Mention should be made of the improvement in school administration thru the influence of the school survey. Tho the results in the cities where surveys have been made have not always been all that could be desired, they have on the whole been helpful to school administrators. They have at least shown a method of attacking educational problems, and they have aroused greater interest in school administration, especially in the approach from the fact side. As a result of the surveys more superintendents are surveying their own schools, which is evidenst by the better type of school report. If the outside survey has accomplisht nothing more than to cause school men to study their own schools it has been worth while. Whether surveys by persons from outside the school system being surveyed will continue is a question. One thing is certain: there will be more and better selfsurveys. Superintendents surveying their own schools may call in someone as a consulting specialist to help them interpret the facts. As bureaus of research are organized surveys by outsiders will no doubt become fewer.

Among other improvements in school administration should be mentioned the introduction of courses of study to meet individual weaknesses and strengths in pupils. The aim is to give every child a fair show, to make education more democratic, to offer the child who has ability in manual and technical lines the same opportunity as the child who is book-minded, or the child who is preparing for the college classical course.

◆ **EXERCISE AIM**:
How would you render this sentence from the passage on school administration in Spanish: "Whether surveys by persons from outside the school system being surveyed will continue is a question."?

◆ **DATA PROVIDED**:
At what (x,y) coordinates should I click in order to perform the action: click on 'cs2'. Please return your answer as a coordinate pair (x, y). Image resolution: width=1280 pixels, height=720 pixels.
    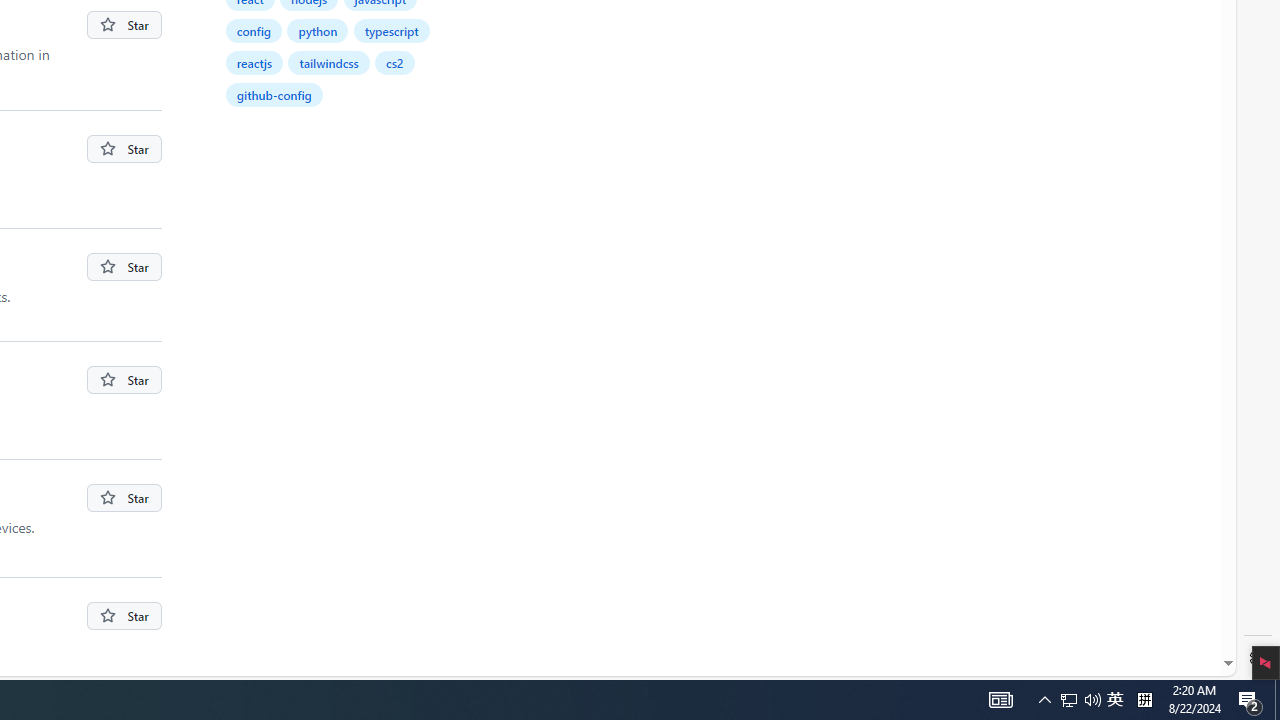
---
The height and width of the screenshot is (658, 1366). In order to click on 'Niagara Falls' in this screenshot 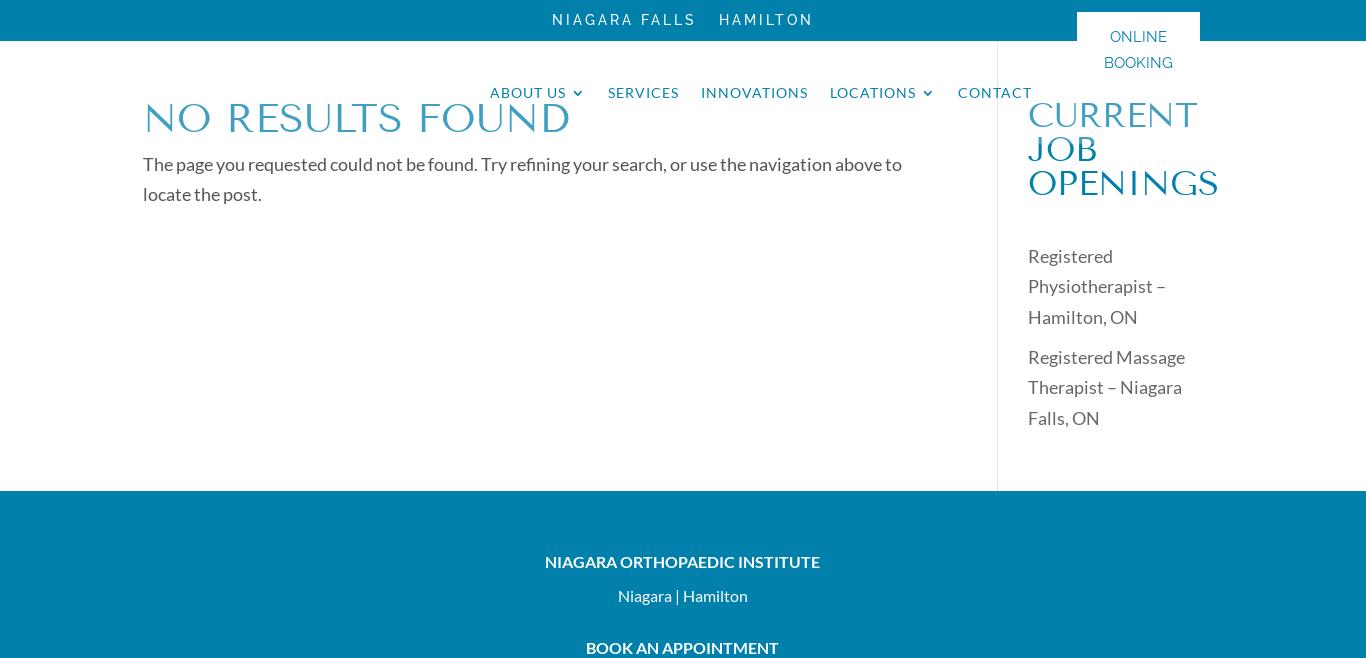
---
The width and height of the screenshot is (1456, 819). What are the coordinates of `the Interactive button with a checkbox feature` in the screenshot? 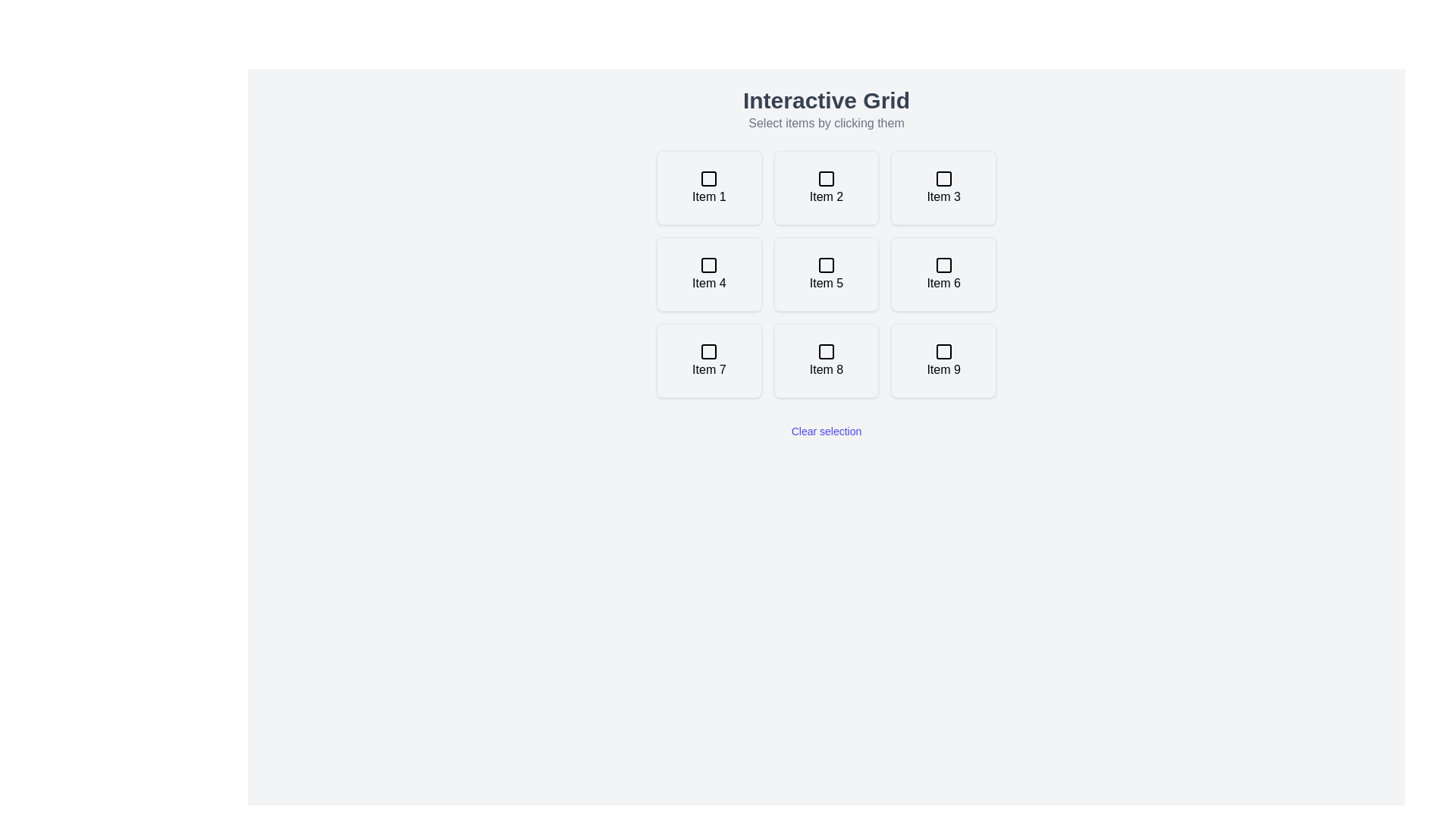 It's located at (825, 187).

◆ **TASK OUTPUT**:
Es una incógnita si continuarán las evaluaciones realizadas por personas ajenas al sistema escolar que se evalúa.